Турецкий почувствовал неимоверную потребность расслабиться и отключиться. Он расслабил все мышцы, голову удобно прислонил затылком к дереву и начал заставлять себя не думать ни о чем. Для того чтобы сбить себя с мыслей, сверливших сознанье, Турецкий заставил себя думать о чем угодно постороннем, не относящемся к делу. Вспоминать отрывки из стихов… "Белеет парус одинокий"… Лермонтов… "Унылая пора, очей очарованье"… Пушкин… "Му-му, му-му"… Тургенев… "А Святослав смутный сон видел в Киеве, на горах"… Откуда это? А, "Слово о полку"… Автор - неизвестен… Вот это хорошо нашел - для расслабленья: "смутный сон видел в Киеве, на горах"… "смутный сон"… "видел в Киеве"… Где видел смутный сон? "В Киеве, на горах"…
Минут через пяток ему, пожалуй, это удалось: забыть про все, поплыть по волнам расслабления. Полететь…
Когда Турецкий, отдохнув, пришел в себя, вернулся к жизни, на кладбище уже почти совсем стемнело. Он встал и медленно, покачиваясь от усталости, побрел к воротам.
Выйдя за ворота кладбища, Турецкий свистнул:
- Рагдай, Рагдай!
Собаки не было. Кругом непроглядная тьма и только огни вдалеке.
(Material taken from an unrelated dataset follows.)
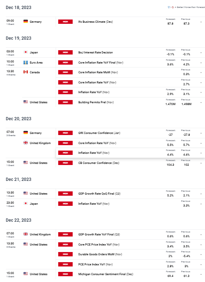Open the GDP Growth Rate QoQ Final event

[99, 194]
Он пошел по дороге от кладбища, свистя, подзывая собаку.
- Рагдай, Рагдай!
Все тщетно.
Навстречу ему попались две женщины.
- Собаку не видели, девушки?
- Ни.
- А где вот тут - налево было: склады и переулок - к электричке?
Обе женщины фыркнули.
Турецкий указал на кладбище за своей спиной.
- Истряковское кладбище?
- Манихинское лесничество!
- А впереди огни: Москва или Балашиха?
- Це ж Киив.
- Киев?
- Та-а.
- Ну вот. Спасибо…
13
Казалось, что самолет, выполняющий рейс Киев - Москва, не летел, а висел неподвижно над толстым слоем плотной облачности, освещенной ослепительно ярким, только что вставшим солнцем.
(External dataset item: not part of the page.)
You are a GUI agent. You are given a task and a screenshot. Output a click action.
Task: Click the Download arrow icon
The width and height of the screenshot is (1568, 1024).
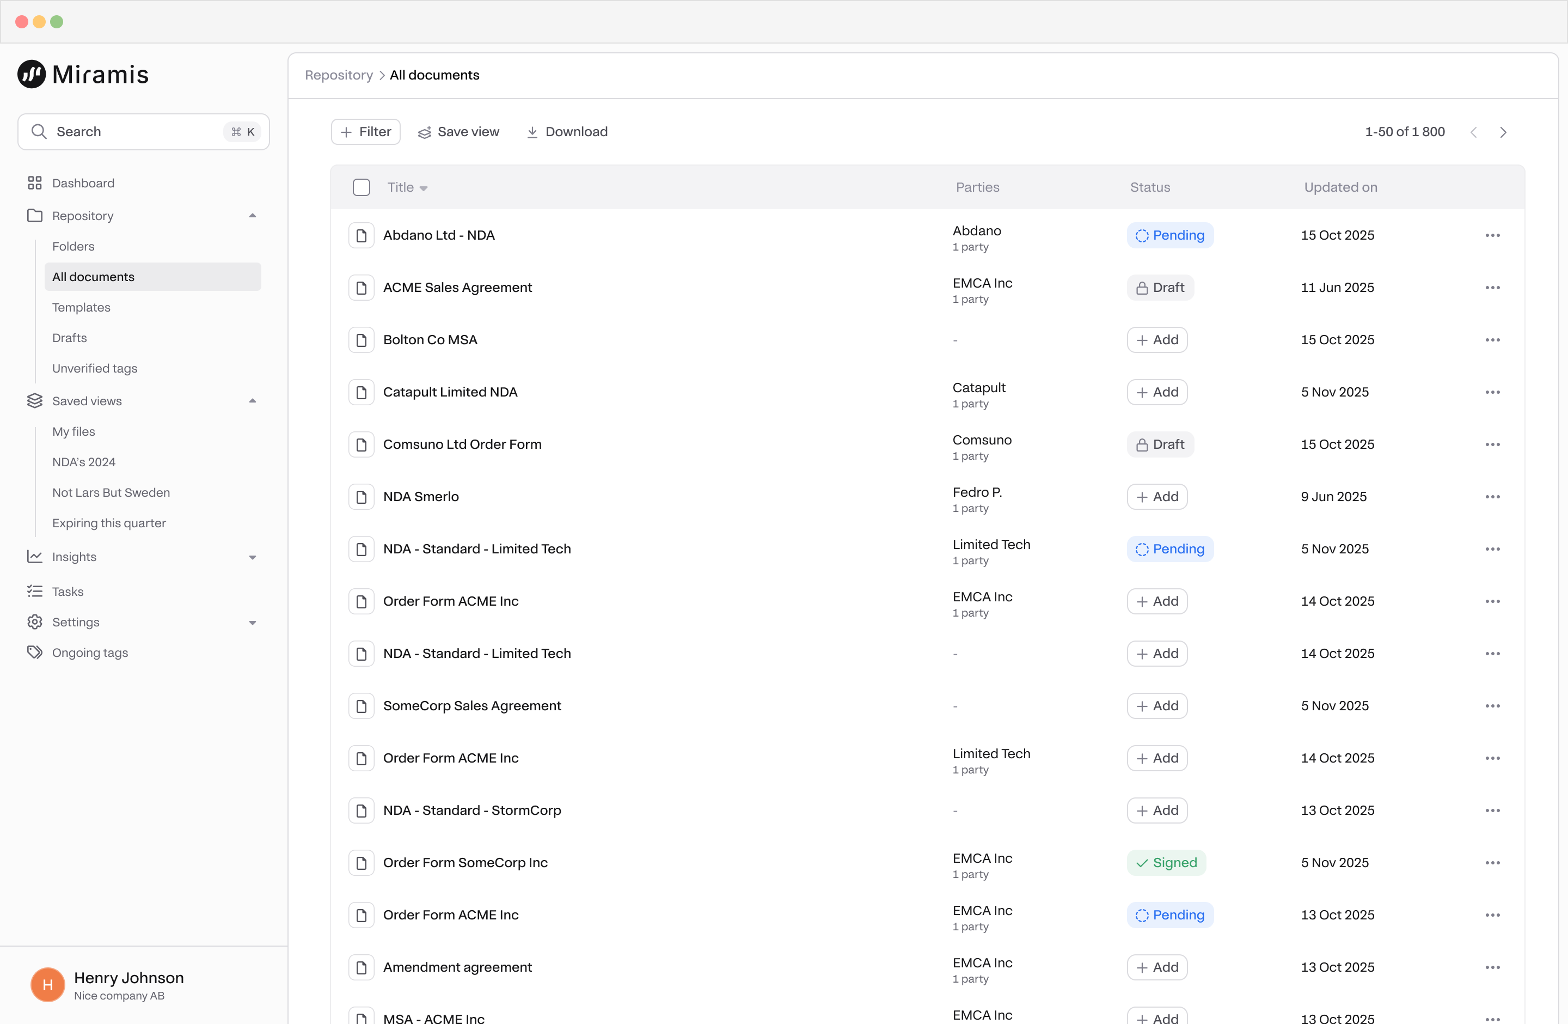532,132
Всю эту ночь в аэропорту Киева; в ожидании начала регистрации рейса на Москву, Турецкий провел на ногах, не сомкнув глаз. Он сидел и думал, ходил и думал, жевал плоские пирожки в буфете, непонятно с чем, - и думал, думал, думал…
Ситуация, в которую он попал, приобрела, не без его усилий, весьма и весьма противоречивую окраску.
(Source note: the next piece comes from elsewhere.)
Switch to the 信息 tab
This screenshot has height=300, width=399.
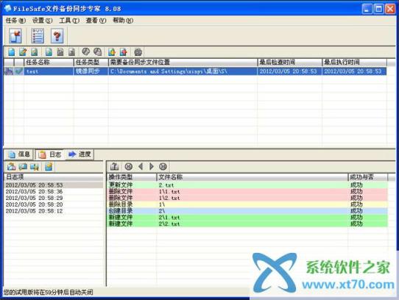coord(19,154)
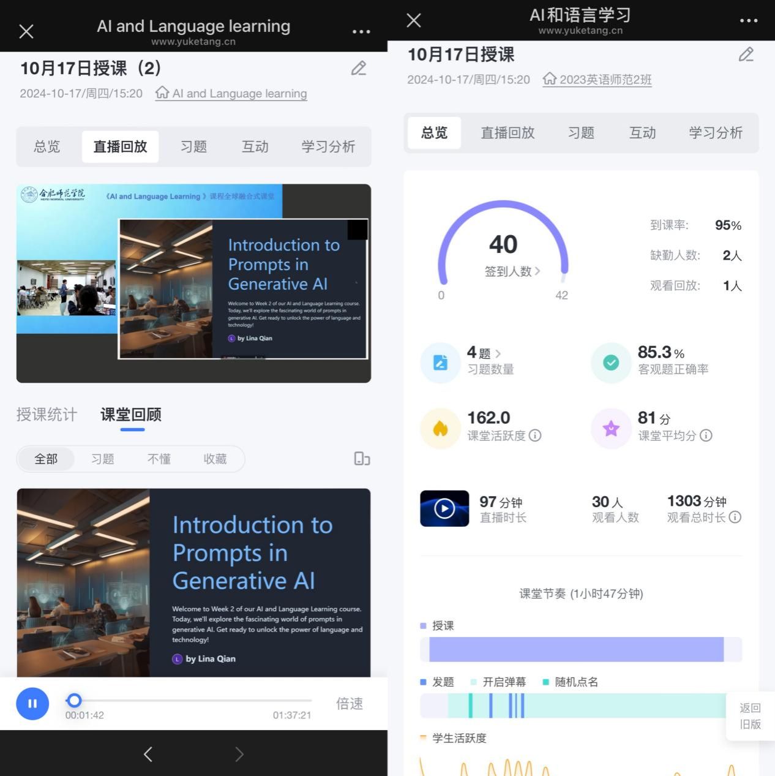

Он принял без рассуждений на веру эту дикую, ирреальную историю о появлении выходцев с того света. Он принял ее на веру по двум причинам: во-первых, ничего иного ему не оставалось, он был бессилен спасти Настеньку обычными, принятыми в реальной жизни методами - ведь там, где медицина бессильна, что может противопоставить смертельной болезни следователь по особо важным делам? Словом, терять вчера было, в сущности, нечего - почему бы и не сыграть-то было? И он сыграл. Ва-банк. Он не проиграл, безусловно. Но выиграл ли?
С другой стороны, он пошел на эту беседу с покойным А. Н. Грамовым не без расчета проверить шальную гипотезу, подаренную ему. Мариной.
Да, находясь в гостях у Сергея, он видел призрак собственными глазами, видел. Потом форточка, которая внезапно распахнулась. И электроника, отказавшая вдруг. Все это, конечно, было. И было достаточно убедительно. Но! То даже, что ты, лично ты, видел своими собственными глазами, все это всего лишь… может быть… Бывают и галлюцинации, верно ведь? Форточка и внезапная поломка двухкассетника- все это вроде бы объективные, проверяемые факты? Ничуть! Они как раз могут быть просто случайными. Хотя при вечернем разговоре с Мариной тоже внезапно окно распахнулось. Случайное совпадение. Что в жизни не бывает? Бывает все. И все - ну как нарочно!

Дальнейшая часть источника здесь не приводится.